=== DATASET ENTRIES ===
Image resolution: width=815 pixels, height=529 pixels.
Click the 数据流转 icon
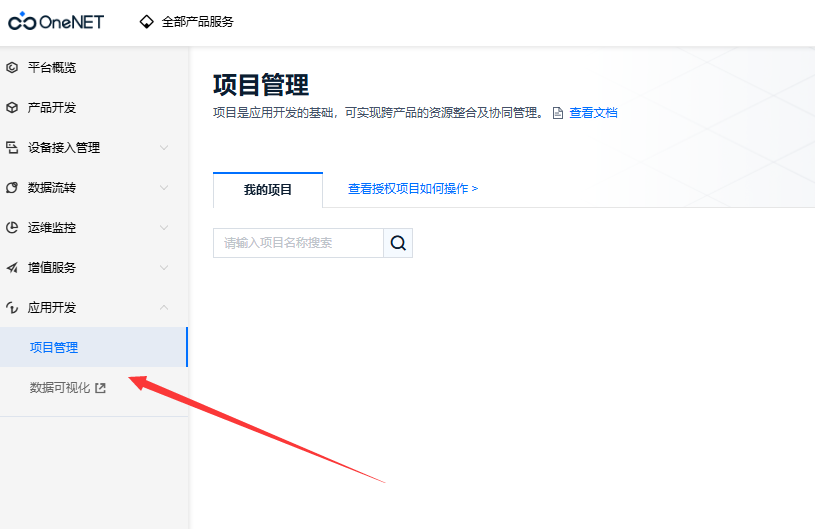tap(12, 188)
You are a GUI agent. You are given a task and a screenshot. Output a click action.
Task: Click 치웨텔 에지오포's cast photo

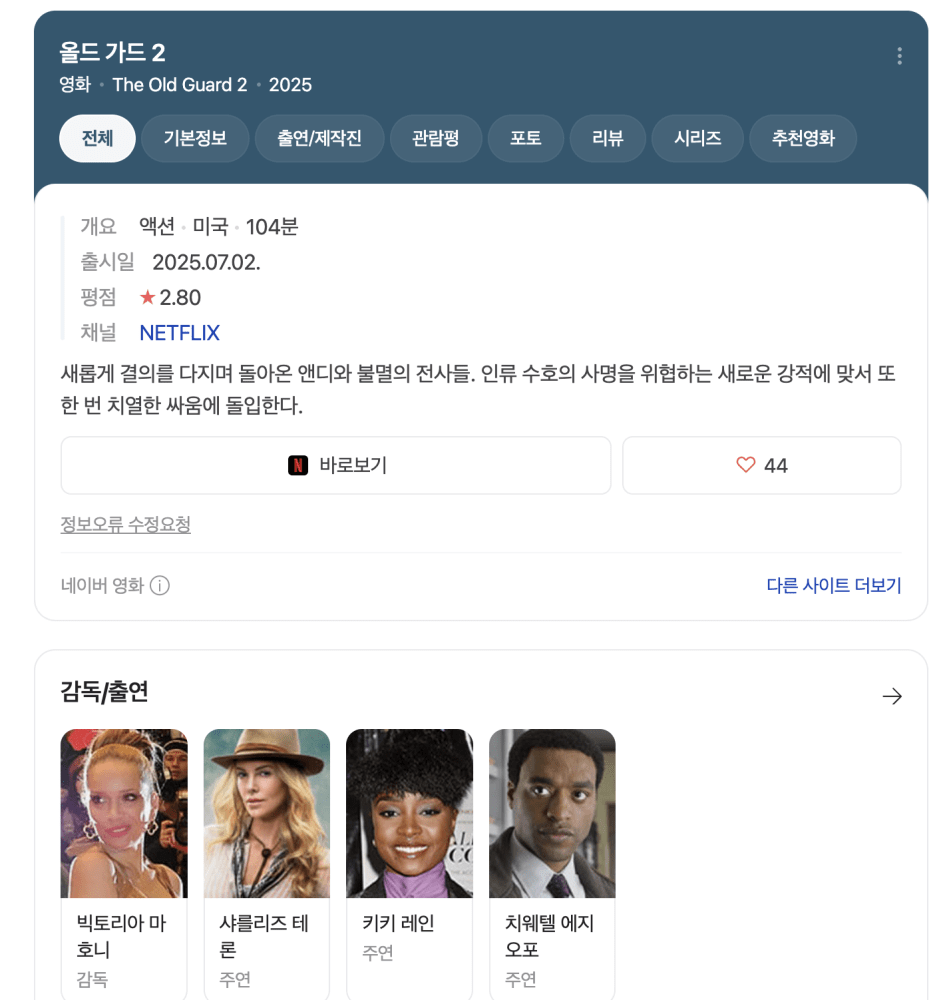point(552,813)
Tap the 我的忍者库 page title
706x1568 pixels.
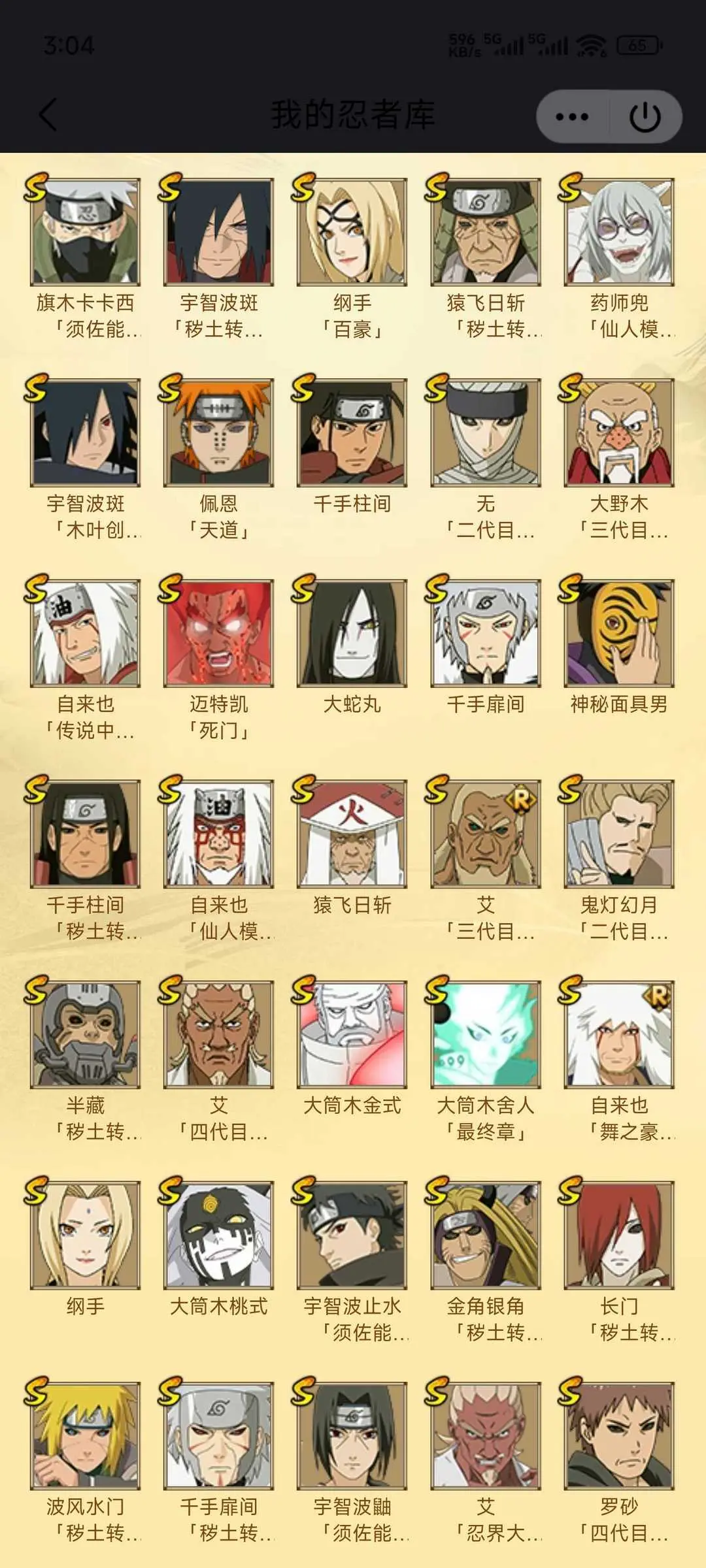353,115
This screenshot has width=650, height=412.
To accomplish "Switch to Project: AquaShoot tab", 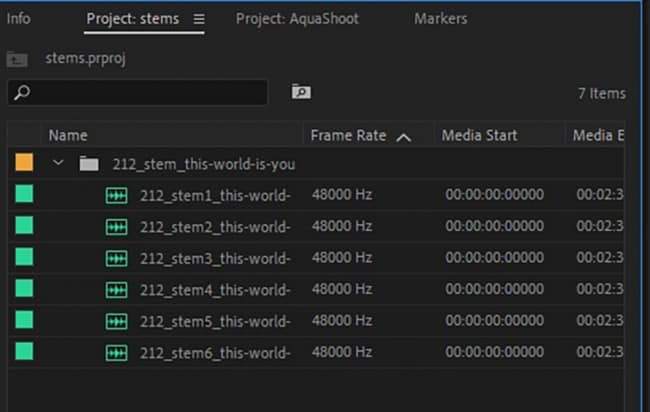I will (297, 18).
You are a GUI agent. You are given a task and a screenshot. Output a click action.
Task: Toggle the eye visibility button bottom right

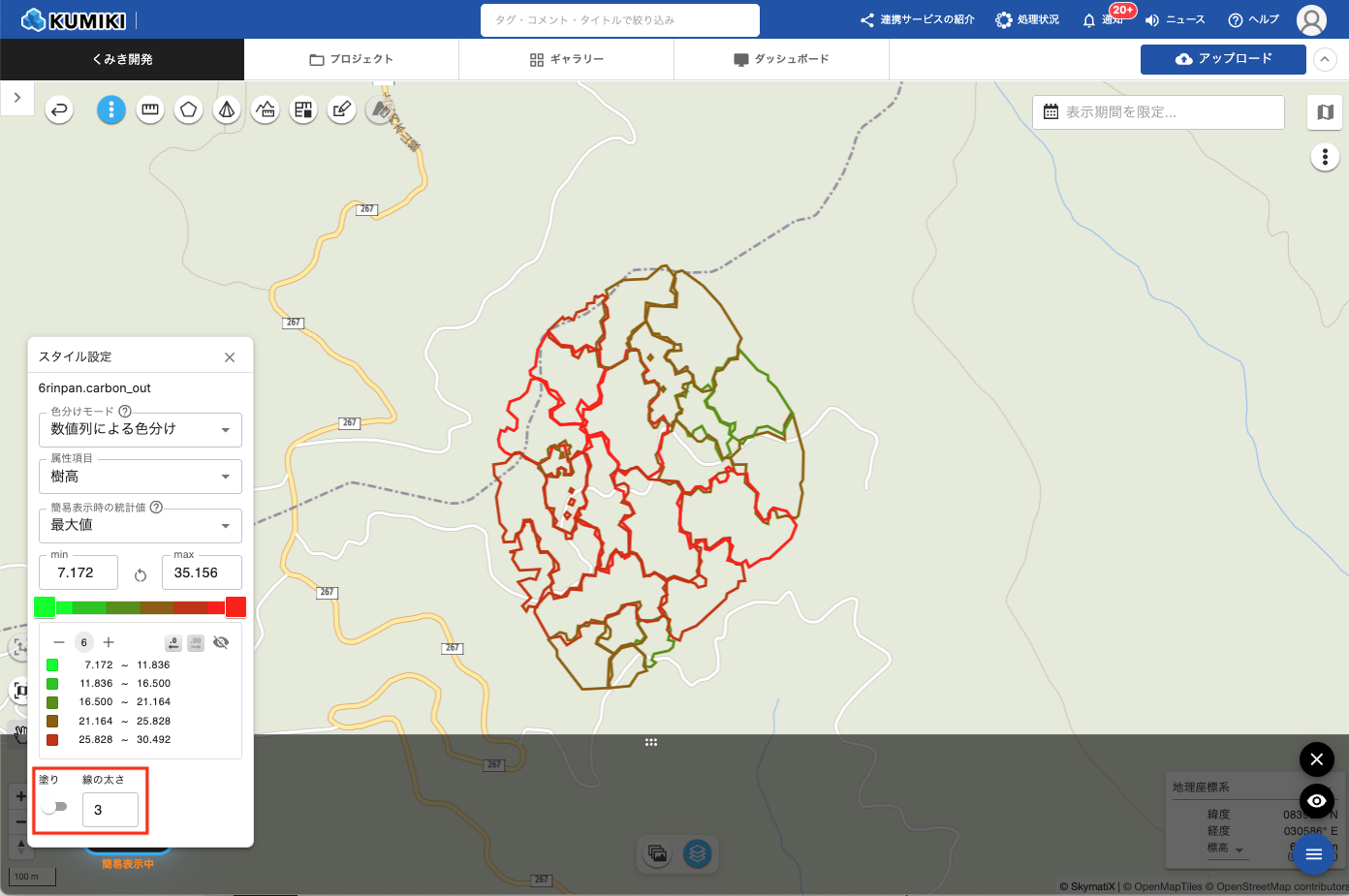[x=1316, y=801]
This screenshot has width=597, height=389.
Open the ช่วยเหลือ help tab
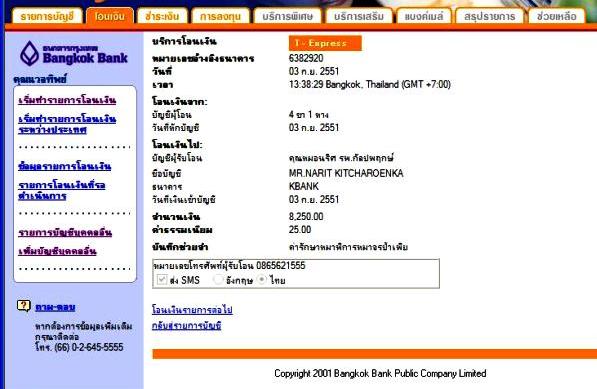(557, 16)
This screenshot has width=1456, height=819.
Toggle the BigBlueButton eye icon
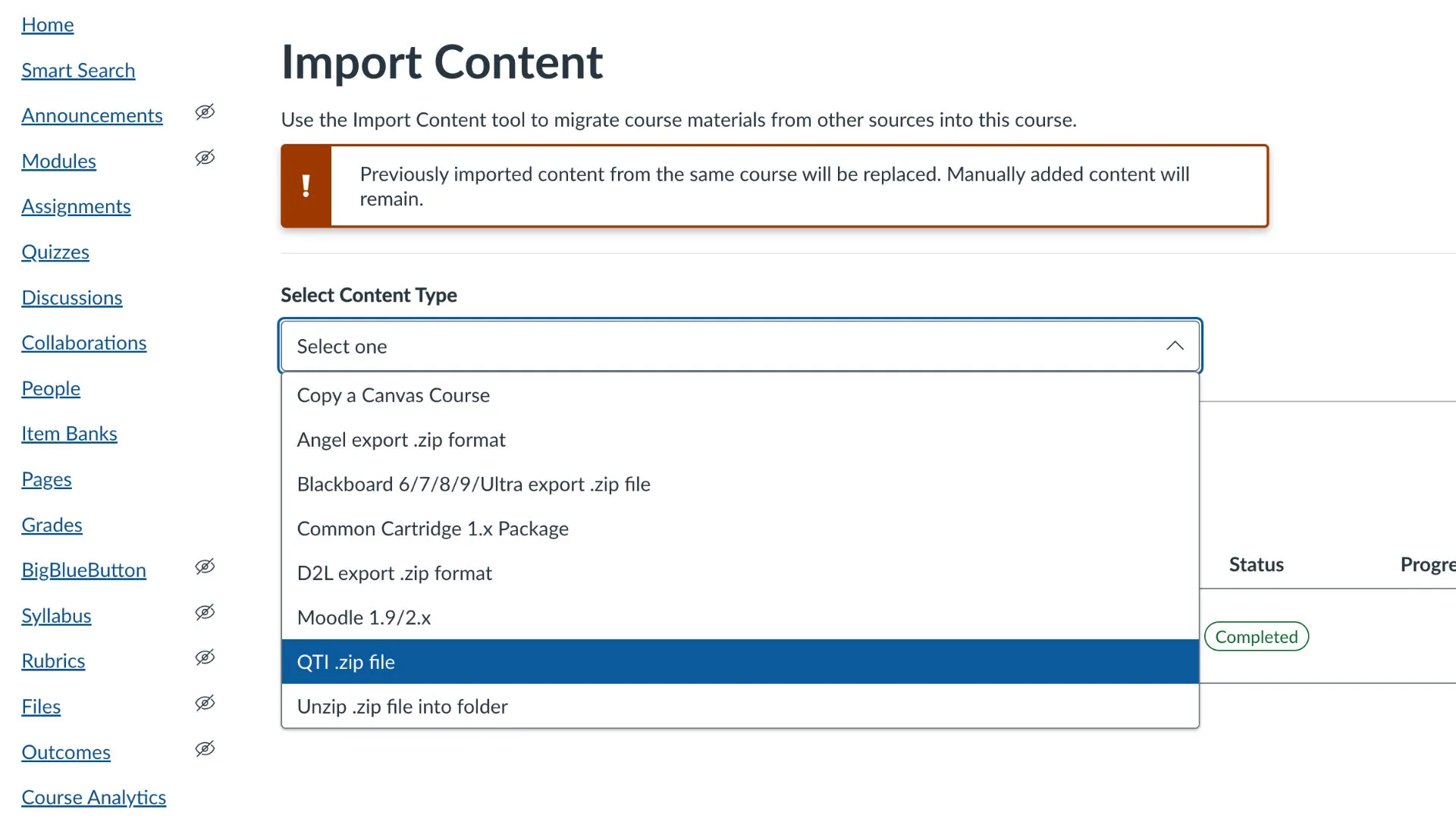click(x=205, y=567)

=== TASK PROMPT ===
Find and copy each line above holding "This".

=== TASK SOLUTION ===
This screenshot has width=650, height=412.
This screenshot has width=597, height=389.
This screenshot has width=1456, height=819.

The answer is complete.